_REQUIREMENT_. Below is some material. Set down exactly the line where "Given: Export the list with the 엑셀 button" appears and all lines after it, and stop at the last line.

_TASK INPUTS_.
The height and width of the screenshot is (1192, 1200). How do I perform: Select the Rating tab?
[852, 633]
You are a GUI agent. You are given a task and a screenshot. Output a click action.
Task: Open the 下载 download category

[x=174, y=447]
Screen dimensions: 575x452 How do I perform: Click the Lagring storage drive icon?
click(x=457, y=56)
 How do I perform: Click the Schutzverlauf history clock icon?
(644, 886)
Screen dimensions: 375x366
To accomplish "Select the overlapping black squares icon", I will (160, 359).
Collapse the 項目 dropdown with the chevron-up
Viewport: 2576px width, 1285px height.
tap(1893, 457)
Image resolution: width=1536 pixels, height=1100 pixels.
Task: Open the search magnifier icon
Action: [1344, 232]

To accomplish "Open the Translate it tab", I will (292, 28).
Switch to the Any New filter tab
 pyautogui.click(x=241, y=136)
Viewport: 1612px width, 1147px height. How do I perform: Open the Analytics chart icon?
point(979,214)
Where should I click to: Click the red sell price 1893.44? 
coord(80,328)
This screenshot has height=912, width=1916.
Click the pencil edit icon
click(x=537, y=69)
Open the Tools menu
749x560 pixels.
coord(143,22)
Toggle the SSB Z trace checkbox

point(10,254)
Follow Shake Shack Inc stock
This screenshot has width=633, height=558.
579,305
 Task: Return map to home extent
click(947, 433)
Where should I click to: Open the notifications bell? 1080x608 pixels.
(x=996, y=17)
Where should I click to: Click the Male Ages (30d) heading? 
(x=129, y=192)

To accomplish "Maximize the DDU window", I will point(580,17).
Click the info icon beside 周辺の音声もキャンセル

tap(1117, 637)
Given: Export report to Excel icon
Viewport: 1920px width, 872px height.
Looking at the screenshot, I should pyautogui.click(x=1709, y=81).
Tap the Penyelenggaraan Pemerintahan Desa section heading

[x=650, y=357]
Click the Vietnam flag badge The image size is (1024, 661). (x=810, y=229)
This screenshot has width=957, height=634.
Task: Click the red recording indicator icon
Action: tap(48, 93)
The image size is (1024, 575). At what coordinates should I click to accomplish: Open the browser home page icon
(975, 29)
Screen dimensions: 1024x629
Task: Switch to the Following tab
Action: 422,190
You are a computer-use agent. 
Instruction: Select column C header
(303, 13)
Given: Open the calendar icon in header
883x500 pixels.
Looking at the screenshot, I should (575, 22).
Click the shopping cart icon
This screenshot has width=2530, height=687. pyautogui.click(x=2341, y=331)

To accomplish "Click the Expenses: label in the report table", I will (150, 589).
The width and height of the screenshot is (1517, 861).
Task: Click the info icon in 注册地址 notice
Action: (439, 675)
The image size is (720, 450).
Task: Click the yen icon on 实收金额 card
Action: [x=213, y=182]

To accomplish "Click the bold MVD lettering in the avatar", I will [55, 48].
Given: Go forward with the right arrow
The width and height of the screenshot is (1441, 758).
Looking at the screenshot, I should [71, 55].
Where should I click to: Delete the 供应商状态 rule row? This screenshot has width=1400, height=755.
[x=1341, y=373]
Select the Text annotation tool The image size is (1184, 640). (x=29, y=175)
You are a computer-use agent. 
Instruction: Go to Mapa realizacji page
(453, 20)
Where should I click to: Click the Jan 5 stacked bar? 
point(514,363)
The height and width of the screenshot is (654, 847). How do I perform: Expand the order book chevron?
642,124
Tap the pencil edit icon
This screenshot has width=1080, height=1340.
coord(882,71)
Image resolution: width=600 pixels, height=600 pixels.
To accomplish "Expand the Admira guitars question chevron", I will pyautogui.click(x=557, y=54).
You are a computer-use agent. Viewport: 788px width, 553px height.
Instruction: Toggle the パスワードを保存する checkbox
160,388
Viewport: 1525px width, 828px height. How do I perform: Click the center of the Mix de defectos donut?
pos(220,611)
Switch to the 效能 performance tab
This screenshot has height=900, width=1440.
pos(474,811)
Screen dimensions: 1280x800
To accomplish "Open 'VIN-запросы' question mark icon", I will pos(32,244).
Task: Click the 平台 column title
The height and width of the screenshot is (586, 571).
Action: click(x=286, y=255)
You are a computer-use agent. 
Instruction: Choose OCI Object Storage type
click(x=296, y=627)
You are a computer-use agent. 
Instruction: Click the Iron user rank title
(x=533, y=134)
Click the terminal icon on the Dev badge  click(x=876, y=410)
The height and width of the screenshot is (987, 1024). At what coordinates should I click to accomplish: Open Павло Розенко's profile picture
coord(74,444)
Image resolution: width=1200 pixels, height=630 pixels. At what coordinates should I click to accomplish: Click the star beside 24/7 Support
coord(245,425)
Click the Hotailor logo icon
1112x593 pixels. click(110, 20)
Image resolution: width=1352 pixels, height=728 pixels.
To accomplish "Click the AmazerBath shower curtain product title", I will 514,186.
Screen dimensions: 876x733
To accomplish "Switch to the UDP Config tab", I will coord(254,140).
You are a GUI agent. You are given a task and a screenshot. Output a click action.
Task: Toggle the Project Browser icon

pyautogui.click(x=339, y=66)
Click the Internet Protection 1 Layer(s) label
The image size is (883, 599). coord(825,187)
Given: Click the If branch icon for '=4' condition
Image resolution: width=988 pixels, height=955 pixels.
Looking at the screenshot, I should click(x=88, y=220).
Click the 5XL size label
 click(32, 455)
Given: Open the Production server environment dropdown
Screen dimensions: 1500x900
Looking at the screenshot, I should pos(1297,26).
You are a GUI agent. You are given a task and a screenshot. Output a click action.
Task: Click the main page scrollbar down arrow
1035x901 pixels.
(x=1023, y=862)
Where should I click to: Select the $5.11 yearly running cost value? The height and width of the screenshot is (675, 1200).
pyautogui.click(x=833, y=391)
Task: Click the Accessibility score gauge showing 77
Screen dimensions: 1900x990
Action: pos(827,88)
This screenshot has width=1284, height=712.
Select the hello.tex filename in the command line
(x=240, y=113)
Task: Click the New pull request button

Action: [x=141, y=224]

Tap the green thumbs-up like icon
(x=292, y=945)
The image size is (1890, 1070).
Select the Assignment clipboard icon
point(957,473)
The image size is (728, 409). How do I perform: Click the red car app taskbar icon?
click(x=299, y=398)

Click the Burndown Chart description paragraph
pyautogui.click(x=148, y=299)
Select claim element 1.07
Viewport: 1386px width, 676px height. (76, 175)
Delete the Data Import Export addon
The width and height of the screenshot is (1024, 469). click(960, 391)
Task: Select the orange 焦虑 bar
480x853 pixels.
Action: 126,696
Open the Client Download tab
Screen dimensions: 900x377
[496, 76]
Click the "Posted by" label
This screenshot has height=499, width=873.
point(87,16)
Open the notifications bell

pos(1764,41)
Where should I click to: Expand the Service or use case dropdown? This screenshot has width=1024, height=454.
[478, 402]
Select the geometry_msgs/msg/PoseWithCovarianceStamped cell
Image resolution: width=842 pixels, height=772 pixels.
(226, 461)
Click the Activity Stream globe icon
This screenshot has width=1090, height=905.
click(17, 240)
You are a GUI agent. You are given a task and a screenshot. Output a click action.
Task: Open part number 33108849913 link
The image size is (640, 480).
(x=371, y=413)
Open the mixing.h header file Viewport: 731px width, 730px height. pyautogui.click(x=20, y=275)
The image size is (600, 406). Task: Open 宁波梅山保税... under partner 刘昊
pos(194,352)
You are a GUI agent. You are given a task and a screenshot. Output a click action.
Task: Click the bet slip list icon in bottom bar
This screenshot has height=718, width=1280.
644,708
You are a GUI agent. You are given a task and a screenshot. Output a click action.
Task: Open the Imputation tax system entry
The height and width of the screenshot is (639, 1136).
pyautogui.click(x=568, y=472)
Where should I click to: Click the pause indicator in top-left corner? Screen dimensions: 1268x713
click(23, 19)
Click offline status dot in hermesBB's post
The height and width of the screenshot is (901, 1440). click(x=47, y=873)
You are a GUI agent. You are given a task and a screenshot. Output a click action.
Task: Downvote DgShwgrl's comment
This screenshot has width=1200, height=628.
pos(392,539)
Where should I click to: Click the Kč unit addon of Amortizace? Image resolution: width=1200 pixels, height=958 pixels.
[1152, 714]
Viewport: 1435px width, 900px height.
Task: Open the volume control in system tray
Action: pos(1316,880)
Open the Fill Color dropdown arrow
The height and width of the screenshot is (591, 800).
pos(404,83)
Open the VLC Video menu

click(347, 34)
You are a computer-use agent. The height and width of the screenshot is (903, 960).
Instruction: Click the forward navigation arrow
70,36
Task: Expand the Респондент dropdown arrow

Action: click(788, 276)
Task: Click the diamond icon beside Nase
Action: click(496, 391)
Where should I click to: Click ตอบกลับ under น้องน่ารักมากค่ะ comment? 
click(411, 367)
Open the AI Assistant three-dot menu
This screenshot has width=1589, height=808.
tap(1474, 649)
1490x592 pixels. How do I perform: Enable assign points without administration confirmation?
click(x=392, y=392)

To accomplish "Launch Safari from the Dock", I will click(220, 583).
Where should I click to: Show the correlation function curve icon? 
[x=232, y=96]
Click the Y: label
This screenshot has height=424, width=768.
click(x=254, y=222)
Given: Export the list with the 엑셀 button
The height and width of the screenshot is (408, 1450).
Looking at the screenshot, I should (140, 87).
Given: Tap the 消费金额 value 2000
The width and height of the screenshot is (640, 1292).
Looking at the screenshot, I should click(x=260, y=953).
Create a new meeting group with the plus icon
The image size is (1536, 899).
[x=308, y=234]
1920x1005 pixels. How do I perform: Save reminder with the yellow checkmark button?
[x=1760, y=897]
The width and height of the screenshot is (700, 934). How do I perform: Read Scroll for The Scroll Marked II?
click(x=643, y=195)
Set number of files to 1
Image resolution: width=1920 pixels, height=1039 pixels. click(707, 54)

_TASK RESPONSE_.
Given: Export the list with the 엑셀 button
The height and width of the screenshot is (408, 1450).
Looking at the screenshot, I should (140, 87).
Given: Tap the 消费金额 value 2000
The width and height of the screenshot is (640, 1292).
Looking at the screenshot, I should click(x=260, y=953).
Create a new meeting group with the plus icon
The image size is (1536, 899).
[x=308, y=234]
1920x1005 pixels. How do I perform: Save reminder with the yellow checkmark button?
[x=1760, y=897]
The width and height of the screenshot is (700, 934). How do I perform: Read Scroll for The Scroll Marked II?
click(x=643, y=195)
Set number of files to 1
Image resolution: width=1920 pixels, height=1039 pixels. click(707, 54)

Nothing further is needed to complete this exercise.